Data excerpts:
BEGIN

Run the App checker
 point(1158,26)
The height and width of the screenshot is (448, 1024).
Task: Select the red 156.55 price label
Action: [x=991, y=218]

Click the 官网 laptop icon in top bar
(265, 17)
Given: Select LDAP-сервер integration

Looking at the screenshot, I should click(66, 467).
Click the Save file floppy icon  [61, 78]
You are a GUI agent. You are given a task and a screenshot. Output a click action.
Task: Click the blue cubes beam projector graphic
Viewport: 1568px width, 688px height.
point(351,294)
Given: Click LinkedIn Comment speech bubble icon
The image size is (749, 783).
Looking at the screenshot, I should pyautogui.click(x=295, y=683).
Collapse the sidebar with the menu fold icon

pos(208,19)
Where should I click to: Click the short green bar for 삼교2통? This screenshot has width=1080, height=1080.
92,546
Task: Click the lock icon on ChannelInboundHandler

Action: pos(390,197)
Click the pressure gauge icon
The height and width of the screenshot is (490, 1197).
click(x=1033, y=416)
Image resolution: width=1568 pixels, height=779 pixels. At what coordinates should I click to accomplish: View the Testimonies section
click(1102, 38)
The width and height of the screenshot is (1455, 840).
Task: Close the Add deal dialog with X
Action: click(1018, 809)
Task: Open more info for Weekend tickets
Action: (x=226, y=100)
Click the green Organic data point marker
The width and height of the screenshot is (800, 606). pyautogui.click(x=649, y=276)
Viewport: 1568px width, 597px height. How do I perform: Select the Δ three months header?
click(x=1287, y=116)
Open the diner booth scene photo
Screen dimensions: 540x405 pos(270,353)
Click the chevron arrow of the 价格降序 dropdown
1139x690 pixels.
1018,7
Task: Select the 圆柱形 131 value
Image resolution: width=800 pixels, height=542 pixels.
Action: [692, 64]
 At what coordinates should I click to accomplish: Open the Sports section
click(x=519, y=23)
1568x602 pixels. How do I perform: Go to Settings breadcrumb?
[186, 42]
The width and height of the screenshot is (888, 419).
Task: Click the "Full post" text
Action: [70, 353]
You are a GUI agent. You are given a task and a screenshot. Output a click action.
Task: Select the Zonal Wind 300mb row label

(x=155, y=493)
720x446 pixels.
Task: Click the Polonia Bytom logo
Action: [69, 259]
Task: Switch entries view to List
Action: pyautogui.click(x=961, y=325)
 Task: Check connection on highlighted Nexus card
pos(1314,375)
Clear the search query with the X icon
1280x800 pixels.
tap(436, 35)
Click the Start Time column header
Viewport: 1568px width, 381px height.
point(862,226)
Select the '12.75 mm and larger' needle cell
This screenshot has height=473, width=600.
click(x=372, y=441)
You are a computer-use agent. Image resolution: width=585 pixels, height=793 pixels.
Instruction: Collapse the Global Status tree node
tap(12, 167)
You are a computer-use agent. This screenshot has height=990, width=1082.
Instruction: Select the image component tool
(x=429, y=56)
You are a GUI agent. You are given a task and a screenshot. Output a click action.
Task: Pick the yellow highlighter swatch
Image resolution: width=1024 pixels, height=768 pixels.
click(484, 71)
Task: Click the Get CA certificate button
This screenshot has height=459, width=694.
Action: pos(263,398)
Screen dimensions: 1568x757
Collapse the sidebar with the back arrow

END

Prompt:
Repeat the records above in full, character for character.

Exercise answer:
Run the App checker
 point(1158,26)
The height and width of the screenshot is (448, 1024).
Task: Select the red 156.55 price label
Action: [x=991, y=218]

Click the 官网 laptop icon in top bar
(265, 17)
Given: Select LDAP-сервер integration

Looking at the screenshot, I should click(66, 467).
Click the Save file floppy icon  [61, 78]
You are a GUI agent. You are given a task and a screenshot. Output a click action.
Task: Click the blue cubes beam projector graphic
Viewport: 1568px width, 688px height.
point(351,294)
Given: Click LinkedIn Comment speech bubble icon
The image size is (749, 783).
Looking at the screenshot, I should pyautogui.click(x=295, y=683).
Collapse the sidebar with the menu fold icon

pos(208,19)
Where should I click to: Click the short green bar for 삼교2통? This screenshot has width=1080, height=1080.
92,546
Task: Click the lock icon on ChannelInboundHandler

Action: pos(390,197)
Click the pressure gauge icon
The height and width of the screenshot is (490, 1197).
click(x=1033, y=416)
Image resolution: width=1568 pixels, height=779 pixels. At what coordinates should I click to accomplish: View the Testimonies section
click(1102, 38)
The width and height of the screenshot is (1455, 840).
Task: Close the Add deal dialog with X
Action: click(1018, 809)
Task: Open more info for Weekend tickets
Action: (x=226, y=100)
Click the green Organic data point marker
The width and height of the screenshot is (800, 606). pyautogui.click(x=649, y=276)
Viewport: 1568px width, 597px height. How do I perform: Select the Δ three months header?
click(x=1287, y=116)
Open the diner booth scene photo
Screen dimensions: 540x405 pos(270,353)
Click the chevron arrow of the 价格降序 dropdown
1139x690 pixels.
1018,7
Task: Select the 圆柱形 131 value
Image resolution: width=800 pixels, height=542 pixels.
Action: [692, 64]
 At what coordinates should I click to accomplish: Open the Sports section
click(x=519, y=23)
1568x602 pixels. How do I perform: Go to Settings breadcrumb?
[186, 42]
The width and height of the screenshot is (888, 419).
Task: Click the "Full post" text
Action: [70, 353]
You are a GUI agent. You are given a task and a screenshot. Output a click action.
Task: Select the Zonal Wind 300mb row label

(x=155, y=493)
720x446 pixels.
Task: Click the Polonia Bytom logo
Action: [69, 259]
Task: Switch entries view to List
Action: pyautogui.click(x=961, y=325)
 Task: Check connection on highlighted Nexus card
pos(1314,375)
Clear the search query with the X icon
1280x800 pixels.
tap(436, 35)
Click the Start Time column header
Viewport: 1568px width, 381px height.
point(862,226)
Select the '12.75 mm and larger' needle cell
This screenshot has height=473, width=600.
click(x=372, y=441)
You are a computer-use agent. Image resolution: width=585 pixels, height=793 pixels.
Instruction: Collapse the Global Status tree node
tap(12, 167)
You are a computer-use agent. This screenshot has height=990, width=1082.
Instruction: Select the image component tool
(x=429, y=56)
You are a GUI agent. You are given a task and a screenshot. Output a click action.
Task: Pick the yellow highlighter swatch
Image resolution: width=1024 pixels, height=768 pixels.
click(484, 71)
Task: Click the Get CA certificate button
This screenshot has height=459, width=694.
Action: pos(263,398)
Screen dimensions: 1568x757
Collapse the sidebar with the back arrow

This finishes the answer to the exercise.